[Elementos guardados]
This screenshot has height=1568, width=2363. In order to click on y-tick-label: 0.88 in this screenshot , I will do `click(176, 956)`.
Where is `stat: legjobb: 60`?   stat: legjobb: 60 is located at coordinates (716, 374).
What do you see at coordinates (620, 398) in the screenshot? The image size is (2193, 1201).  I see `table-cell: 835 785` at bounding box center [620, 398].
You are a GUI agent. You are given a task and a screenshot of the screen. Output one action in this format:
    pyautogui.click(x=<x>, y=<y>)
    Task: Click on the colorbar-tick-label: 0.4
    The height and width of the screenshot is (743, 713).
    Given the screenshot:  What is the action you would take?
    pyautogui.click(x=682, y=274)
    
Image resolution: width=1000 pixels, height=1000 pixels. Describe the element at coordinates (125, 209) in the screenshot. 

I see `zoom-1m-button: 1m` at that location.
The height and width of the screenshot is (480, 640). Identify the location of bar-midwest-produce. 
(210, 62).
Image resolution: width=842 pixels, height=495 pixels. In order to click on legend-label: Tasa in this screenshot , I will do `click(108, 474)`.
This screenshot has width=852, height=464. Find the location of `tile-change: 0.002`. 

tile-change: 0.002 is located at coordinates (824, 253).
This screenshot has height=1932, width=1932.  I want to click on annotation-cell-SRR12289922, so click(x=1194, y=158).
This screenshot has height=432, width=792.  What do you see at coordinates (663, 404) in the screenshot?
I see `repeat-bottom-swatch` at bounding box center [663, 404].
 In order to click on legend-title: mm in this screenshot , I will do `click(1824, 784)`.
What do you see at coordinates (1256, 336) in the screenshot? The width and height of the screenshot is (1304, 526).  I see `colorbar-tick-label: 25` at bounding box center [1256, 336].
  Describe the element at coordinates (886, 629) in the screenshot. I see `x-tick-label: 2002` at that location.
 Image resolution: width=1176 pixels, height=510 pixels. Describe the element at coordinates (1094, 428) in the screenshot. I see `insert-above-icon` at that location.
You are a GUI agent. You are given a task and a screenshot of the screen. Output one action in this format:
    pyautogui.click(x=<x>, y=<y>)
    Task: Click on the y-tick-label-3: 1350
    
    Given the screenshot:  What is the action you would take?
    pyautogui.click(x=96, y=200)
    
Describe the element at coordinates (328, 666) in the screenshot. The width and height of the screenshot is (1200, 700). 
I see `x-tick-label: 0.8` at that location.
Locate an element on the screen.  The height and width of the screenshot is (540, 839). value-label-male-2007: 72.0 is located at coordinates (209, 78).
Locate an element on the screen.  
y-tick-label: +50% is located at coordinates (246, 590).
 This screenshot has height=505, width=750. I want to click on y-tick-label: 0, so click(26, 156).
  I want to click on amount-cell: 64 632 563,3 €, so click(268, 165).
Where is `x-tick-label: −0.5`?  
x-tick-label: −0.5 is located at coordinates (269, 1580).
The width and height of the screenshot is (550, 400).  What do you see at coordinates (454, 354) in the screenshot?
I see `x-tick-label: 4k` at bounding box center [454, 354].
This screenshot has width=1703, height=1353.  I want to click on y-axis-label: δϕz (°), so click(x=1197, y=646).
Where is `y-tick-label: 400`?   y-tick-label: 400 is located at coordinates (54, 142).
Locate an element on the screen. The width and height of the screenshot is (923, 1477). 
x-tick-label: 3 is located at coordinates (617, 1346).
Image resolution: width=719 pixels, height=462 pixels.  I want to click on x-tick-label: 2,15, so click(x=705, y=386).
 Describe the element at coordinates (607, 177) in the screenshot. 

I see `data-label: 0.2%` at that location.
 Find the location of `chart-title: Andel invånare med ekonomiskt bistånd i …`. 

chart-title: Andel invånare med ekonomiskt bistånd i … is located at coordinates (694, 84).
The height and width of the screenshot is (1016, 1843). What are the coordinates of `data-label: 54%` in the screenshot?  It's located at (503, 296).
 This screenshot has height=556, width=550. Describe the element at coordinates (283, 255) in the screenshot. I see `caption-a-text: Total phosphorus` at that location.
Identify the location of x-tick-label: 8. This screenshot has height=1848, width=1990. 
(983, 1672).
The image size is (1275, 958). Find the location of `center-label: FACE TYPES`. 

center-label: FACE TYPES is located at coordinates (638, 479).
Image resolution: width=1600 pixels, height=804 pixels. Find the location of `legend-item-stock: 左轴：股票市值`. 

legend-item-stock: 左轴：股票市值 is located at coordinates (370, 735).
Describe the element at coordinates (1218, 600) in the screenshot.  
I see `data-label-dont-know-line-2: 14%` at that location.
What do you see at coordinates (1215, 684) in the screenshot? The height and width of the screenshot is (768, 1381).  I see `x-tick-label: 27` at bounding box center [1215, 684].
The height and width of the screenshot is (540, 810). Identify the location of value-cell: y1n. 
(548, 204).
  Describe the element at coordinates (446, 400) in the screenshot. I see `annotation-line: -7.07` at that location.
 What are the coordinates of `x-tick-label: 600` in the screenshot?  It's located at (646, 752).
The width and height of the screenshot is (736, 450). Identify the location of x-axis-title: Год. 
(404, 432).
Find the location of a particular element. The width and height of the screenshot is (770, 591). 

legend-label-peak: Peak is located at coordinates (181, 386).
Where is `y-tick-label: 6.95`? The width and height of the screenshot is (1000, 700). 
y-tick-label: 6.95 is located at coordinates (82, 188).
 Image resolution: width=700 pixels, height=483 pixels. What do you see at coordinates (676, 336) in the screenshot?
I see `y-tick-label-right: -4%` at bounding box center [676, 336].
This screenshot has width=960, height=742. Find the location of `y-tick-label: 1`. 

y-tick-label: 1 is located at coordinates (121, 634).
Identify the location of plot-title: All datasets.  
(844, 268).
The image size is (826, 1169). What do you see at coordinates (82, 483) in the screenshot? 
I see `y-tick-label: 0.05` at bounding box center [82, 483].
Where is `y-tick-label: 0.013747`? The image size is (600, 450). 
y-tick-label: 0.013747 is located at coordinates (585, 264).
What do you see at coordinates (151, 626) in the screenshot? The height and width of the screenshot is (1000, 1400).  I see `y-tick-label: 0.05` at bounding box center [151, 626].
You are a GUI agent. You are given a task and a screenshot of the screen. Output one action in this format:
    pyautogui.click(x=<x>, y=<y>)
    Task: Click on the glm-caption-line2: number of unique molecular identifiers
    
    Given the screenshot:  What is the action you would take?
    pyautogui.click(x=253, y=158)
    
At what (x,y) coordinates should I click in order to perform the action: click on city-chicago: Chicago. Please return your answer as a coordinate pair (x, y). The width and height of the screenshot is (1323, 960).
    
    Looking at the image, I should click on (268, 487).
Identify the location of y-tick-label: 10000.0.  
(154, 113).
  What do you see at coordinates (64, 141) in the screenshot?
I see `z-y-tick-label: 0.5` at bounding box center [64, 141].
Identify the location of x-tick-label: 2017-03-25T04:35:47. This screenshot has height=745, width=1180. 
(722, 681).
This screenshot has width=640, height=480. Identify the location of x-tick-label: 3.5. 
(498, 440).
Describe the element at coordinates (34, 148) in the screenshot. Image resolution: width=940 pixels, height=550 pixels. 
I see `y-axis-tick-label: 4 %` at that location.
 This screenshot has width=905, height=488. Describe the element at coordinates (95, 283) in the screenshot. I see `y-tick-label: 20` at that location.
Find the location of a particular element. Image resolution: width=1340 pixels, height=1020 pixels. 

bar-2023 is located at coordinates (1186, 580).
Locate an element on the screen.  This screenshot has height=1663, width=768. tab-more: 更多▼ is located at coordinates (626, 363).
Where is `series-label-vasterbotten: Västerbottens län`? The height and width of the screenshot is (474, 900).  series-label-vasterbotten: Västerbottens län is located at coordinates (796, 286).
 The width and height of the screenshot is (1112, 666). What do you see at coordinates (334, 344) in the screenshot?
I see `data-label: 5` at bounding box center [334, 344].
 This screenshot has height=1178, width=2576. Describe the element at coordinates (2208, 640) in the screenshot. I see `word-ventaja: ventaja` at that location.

▸ **Tarea a realizar**
Cita tal cual las filas que van desde la que contiene "The image size is (826, 1169)." hasta la que contiene "(154, 113).", ambas incluidas.

▸ **Respuesta del ejercicio**
The image size is (826, 1169). What do you see at coordinates (82, 483) in the screenshot? 
I see `y-tick-label: 0.05` at bounding box center [82, 483].
Where is `y-tick-label: 0.013747`? The image size is (600, 450). 
y-tick-label: 0.013747 is located at coordinates (585, 264).
What do you see at coordinates (151, 626) in the screenshot? The height and width of the screenshot is (1000, 1400).  I see `y-tick-label: 0.05` at bounding box center [151, 626].
You are a GUI agent. You are given a task and a screenshot of the screen. Output one action in this format:
    pyautogui.click(x=<x>, y=<y>)
    Task: Click on the glm-caption-line2: number of unique molecular identifiers
    
    Given the screenshot:  What is the action you would take?
    pyautogui.click(x=253, y=158)
    
At what (x,y) coordinates should I click in order to perform the action: click on city-chicago: Chicago. Please return your answer as a coordinate pair (x, y). The width and height of the screenshot is (1323, 960).
    
    Looking at the image, I should click on (268, 487).
Identify the location of y-tick-label: 10000.0.  
(154, 113).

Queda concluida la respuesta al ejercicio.